Exercise aim: Search the records that follow and extract every line containing the string "will".

Data extracts:
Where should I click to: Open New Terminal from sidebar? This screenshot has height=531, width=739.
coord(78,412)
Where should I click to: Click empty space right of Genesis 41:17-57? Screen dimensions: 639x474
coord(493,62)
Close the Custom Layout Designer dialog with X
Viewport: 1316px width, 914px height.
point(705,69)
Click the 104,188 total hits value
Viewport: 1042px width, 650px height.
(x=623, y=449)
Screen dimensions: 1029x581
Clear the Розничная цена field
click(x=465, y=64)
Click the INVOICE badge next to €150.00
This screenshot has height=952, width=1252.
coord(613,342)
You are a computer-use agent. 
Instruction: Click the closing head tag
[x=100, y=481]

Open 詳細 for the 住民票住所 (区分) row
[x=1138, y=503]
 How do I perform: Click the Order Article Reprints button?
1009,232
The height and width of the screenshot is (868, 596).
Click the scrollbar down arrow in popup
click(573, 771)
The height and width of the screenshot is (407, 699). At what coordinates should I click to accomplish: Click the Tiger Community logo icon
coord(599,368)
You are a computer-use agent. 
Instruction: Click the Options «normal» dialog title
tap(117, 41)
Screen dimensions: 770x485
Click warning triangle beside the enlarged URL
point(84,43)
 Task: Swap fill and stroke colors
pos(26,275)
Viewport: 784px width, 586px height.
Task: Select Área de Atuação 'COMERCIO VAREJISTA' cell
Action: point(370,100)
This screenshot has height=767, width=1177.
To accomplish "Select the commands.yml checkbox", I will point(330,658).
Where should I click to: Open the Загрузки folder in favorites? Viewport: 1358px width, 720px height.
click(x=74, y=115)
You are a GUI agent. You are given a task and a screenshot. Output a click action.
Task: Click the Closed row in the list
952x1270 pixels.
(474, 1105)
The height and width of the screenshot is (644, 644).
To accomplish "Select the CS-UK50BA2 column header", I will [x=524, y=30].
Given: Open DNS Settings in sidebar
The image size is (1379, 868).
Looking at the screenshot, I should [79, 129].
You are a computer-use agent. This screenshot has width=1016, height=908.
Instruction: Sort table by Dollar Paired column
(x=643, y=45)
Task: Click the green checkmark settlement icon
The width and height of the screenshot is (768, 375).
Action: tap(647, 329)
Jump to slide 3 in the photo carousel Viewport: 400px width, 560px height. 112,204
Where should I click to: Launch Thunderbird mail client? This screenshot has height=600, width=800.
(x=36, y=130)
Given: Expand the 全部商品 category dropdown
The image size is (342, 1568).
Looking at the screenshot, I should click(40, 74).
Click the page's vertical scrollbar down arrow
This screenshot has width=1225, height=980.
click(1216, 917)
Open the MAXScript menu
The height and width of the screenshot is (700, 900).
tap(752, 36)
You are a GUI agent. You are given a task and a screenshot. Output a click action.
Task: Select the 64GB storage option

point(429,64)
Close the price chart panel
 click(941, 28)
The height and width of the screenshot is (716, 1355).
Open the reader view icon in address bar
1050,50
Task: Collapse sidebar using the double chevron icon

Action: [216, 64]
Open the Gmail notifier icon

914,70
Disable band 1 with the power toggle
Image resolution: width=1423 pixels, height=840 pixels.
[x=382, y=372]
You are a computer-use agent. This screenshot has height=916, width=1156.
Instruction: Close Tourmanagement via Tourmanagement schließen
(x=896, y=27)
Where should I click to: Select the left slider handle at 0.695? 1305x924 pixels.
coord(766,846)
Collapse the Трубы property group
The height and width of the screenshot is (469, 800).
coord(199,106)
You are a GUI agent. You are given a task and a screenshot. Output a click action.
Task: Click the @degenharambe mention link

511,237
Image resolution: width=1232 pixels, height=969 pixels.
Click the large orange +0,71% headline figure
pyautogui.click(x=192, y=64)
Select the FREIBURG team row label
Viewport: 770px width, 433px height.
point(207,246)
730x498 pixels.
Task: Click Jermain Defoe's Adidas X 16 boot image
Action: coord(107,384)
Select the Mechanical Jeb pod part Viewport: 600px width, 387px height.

Exercise answer:
To accomplish "Select the commands.yml checkbox", I will point(330,658).
To accomplish "Select the CS-UK50BA2 column header", I will [x=524, y=30].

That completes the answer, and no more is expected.